Endividamento anual do consumidor cai, mas inadimplência bate recorde

Nível de comprometimento com dívidas é o menor desde 2019

 

Chapecó/SC, 17 de janeiro de 2024 – Estudo estatístico divulgado pelo Sindicato do Comércio da Região de Chapecó (Sicom) mostra que no ano passado a taxa média anual de endividamento dos consumidores caiu pela primeira vez em quatro anos. Ou seja, o nível de comprometimento com dívidas é o menor desde 2019. Realizado pela Confederação Nacional do Comércio de Bens, Serviços e Turismo (CNC), de outra parte o levantamento indica que o número de inadimplentes – aqueles que não cumpriram obrigações financeiras –, foi o maior em 13 anos, desde 2010.

No endividamento a queda foi pequena, de 0,1 ponto percentual em relação a 2022, e fechou em 77,8% da população, longe dos 58,3% de 2012, que foi o menor da série histórica iniciada em 2010. O uso do cartão de crédito também caiu e chegou a 86,5% dos endividados – porcentagem que, em 2010, era de 70,9%. Já o uso de cheque especial pelos endividados ficou em 4,4%, o menor desde o começo da pesquisa, quando era utilizado por 8,3%. A média de comprometimento da renda com pagamento de dívidas em 2023 ficou em 30%, com queda de 0,2 ponto percentual em relação ao ano anterior.

Conforme a Pesquisa de Endividamento e Inadimplência do Consumidor (Peic), o número de inadimplentes chegou a 29,5% dos brasileiros e foi o maior desde 2010, quando era de 24,9%. Entre os inadimplentes, 41,2% afirmaram não ter condições de pagar as dívidas atrasadas, o que representa quatro pontos percentuais a mais do que em 2022. A maior parte dos inadimplentes, 46,2%, está com mais de três meses de atraso, 3,2 pontos percentuais acima do final de 2022.

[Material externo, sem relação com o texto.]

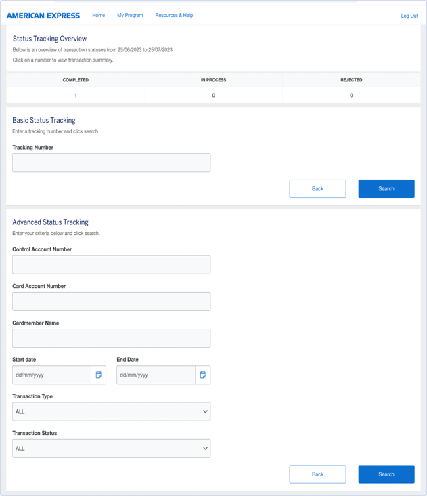Open the End Date calendar picker icon
Viewport: 427px width, 496px height.
[x=203, y=375]
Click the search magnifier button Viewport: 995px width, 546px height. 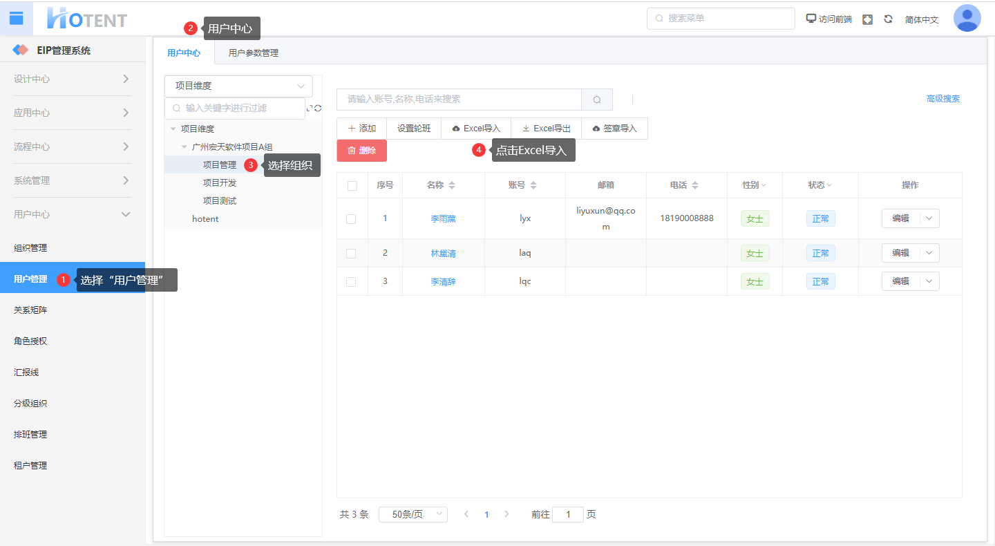tap(597, 100)
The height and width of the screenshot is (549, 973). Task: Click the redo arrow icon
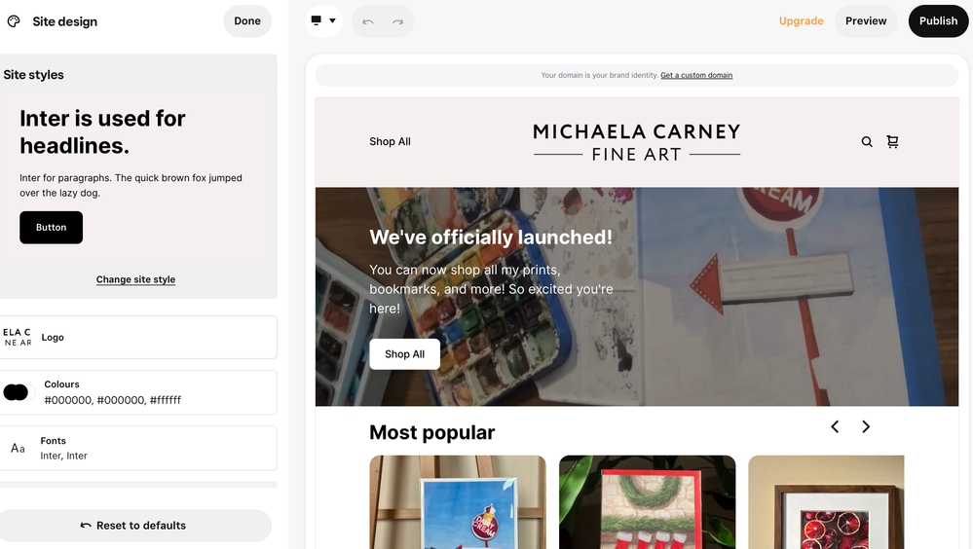(397, 21)
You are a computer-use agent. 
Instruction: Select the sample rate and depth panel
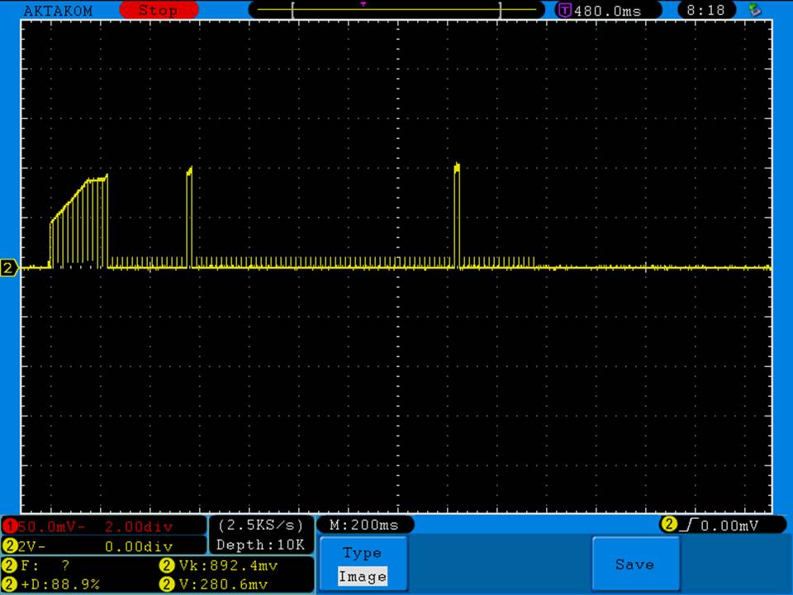coord(260,536)
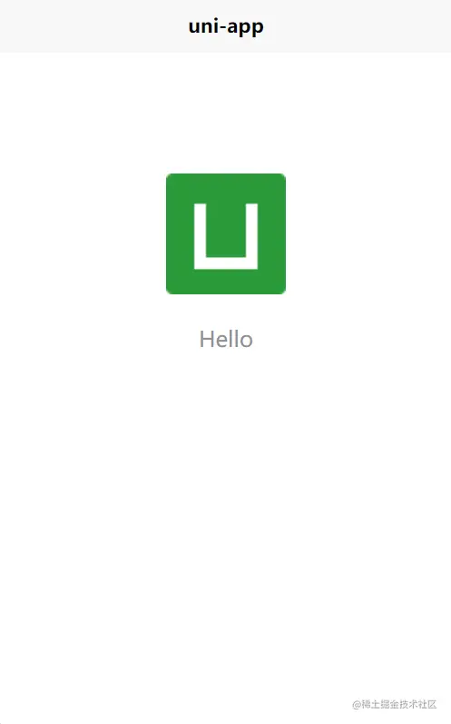Tap the green strip of the logo above the U

226,188
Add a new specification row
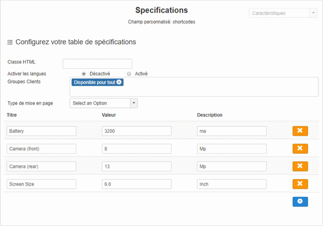 point(300,202)
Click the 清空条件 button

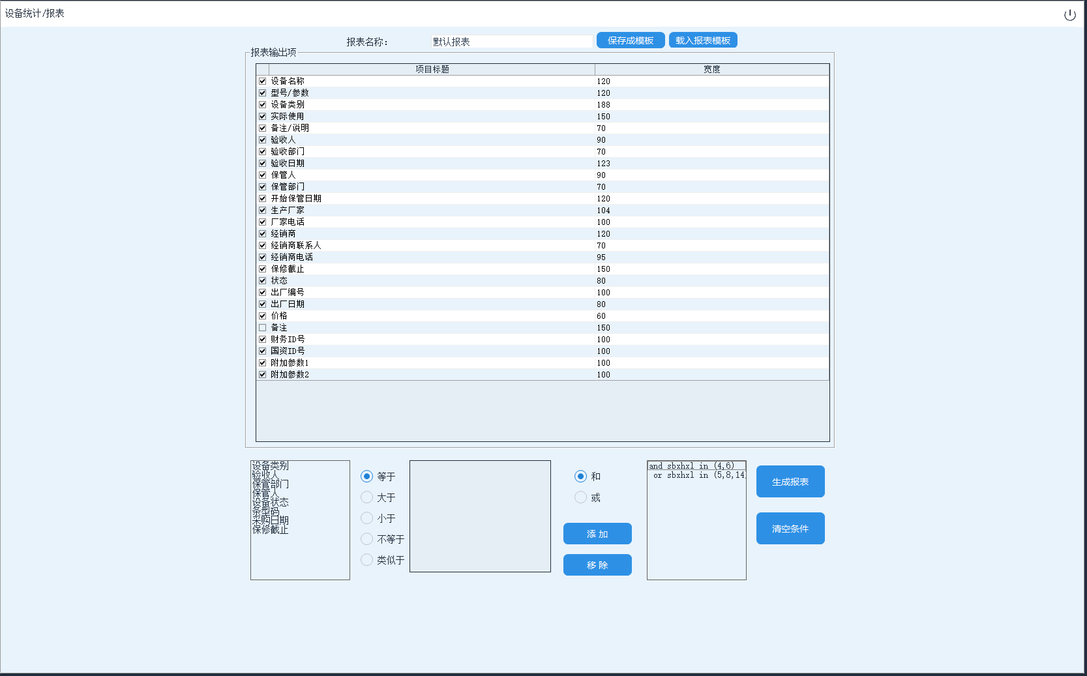pos(790,529)
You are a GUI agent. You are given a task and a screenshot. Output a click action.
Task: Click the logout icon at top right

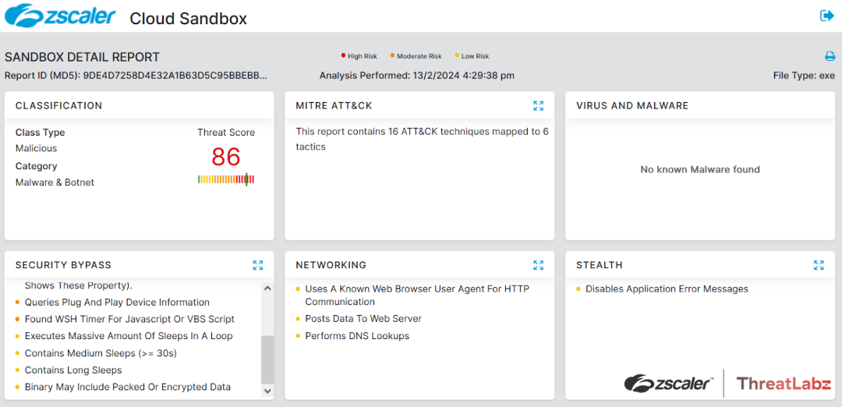point(827,16)
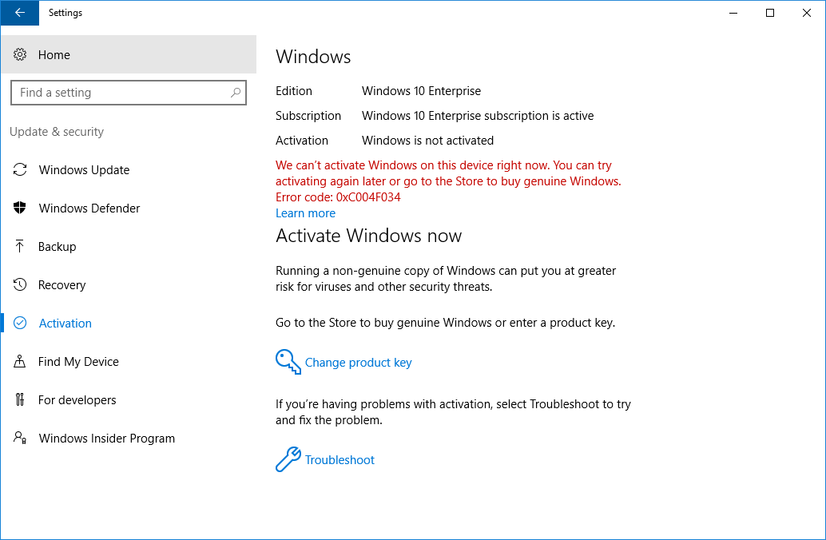Click inside the Find a setting field
This screenshot has width=826, height=540.
tap(120, 93)
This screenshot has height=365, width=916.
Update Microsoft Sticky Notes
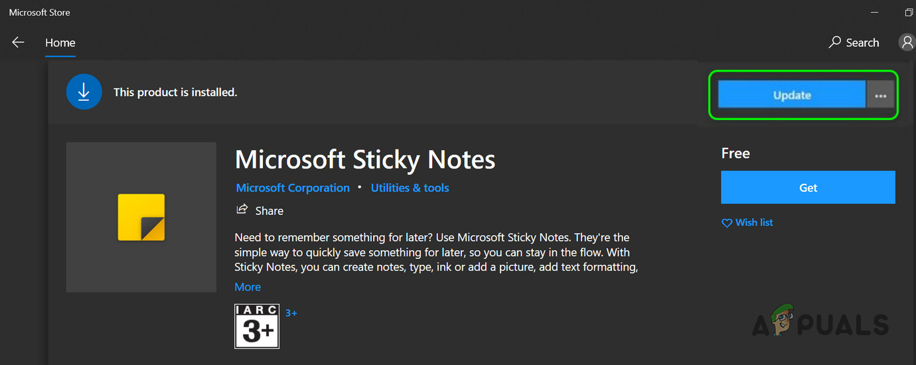click(792, 95)
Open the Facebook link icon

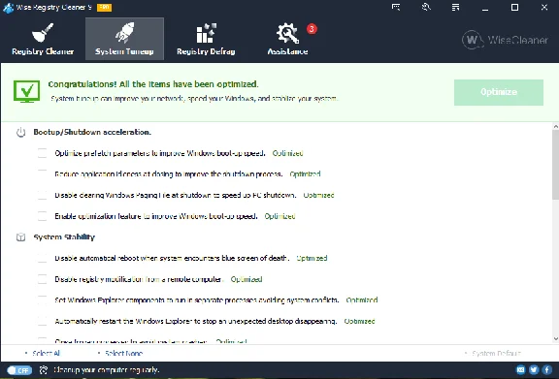pos(547,370)
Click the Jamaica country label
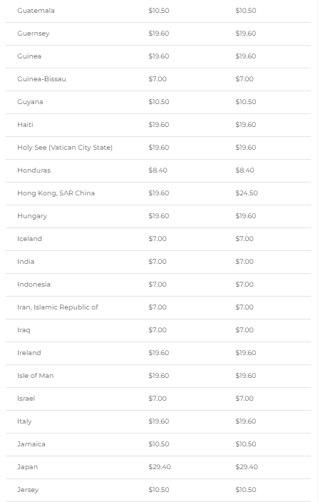318x502 pixels. pyautogui.click(x=31, y=444)
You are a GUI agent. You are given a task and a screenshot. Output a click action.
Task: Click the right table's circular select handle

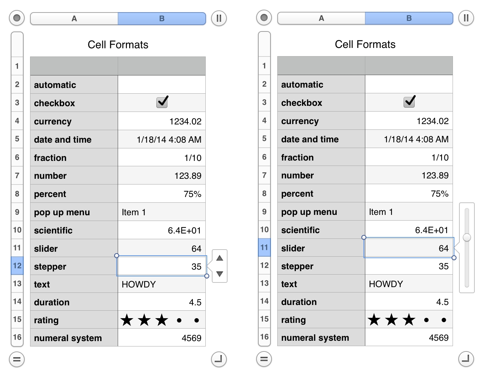tap(264, 18)
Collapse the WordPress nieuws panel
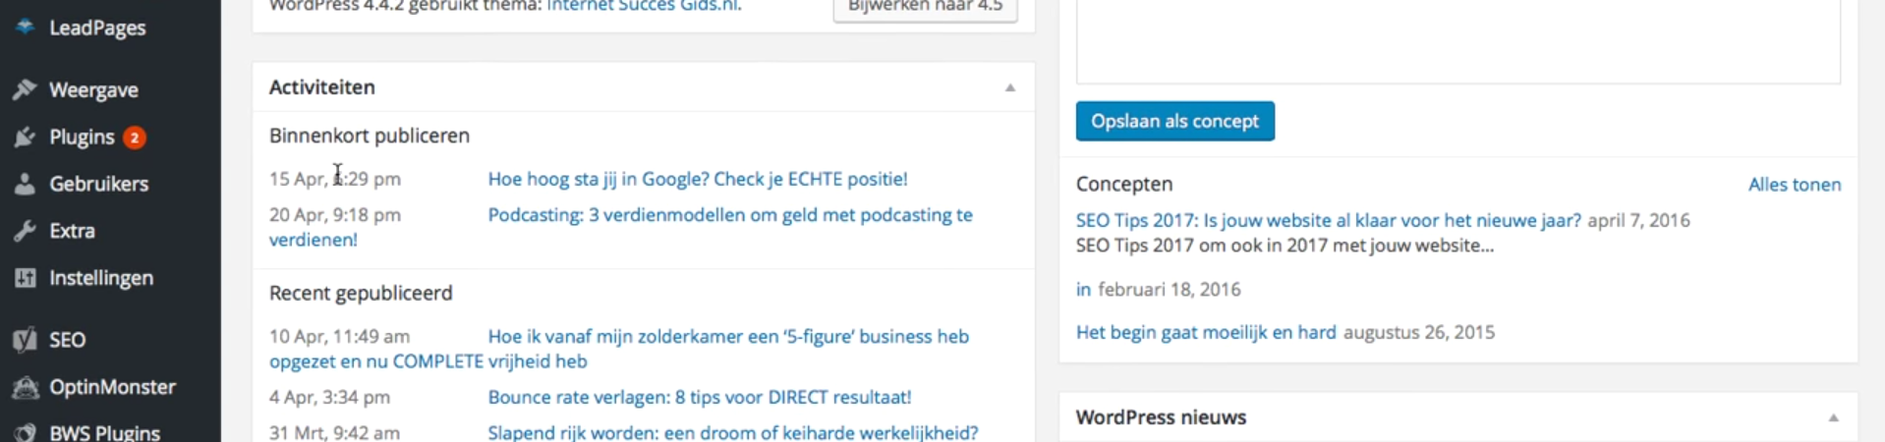Viewport: 1885px width, 442px height. point(1833,417)
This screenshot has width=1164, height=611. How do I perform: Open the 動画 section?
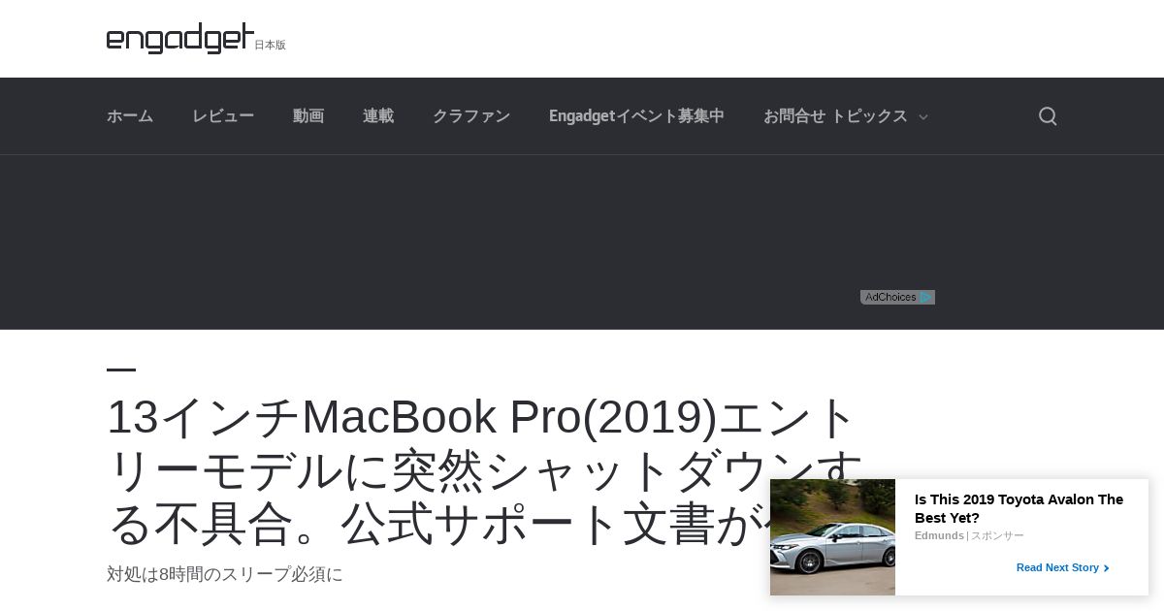click(x=308, y=116)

De acordo com o diretor executivo do Sicom, Almeri Dedonatto, a pesquisa da Confederação do Comércio mostrou que há 10 anos as famílias não terminavam o ano menos endividadas do que no começo. Acrescenta que a CNC atribui a evolução às melhorias ocorridas no mercado de trabalho ao longo do ano passado e à trajetória de queda dos juros básicos da economia, que influenciaram nas condições de crédito ao consumidor, o que resultou diretamente na redução do endividamento.

O QUE SÃO

Para esclarecer a compreensão dos números, o economista-chefe da CNC, Felipe Tavares, destaca o que representam inadimplência e endividamento. Segundo ele, “endividamento é algo fundamental para o desenvolvimento econômico, pois o crédito é o trampolim do sistema capitalista. Já a inadimplência é especificada como “resultado adverso do endividamento, causado pela renda baixa do brasileiro e pela volatilidade da economia do País“.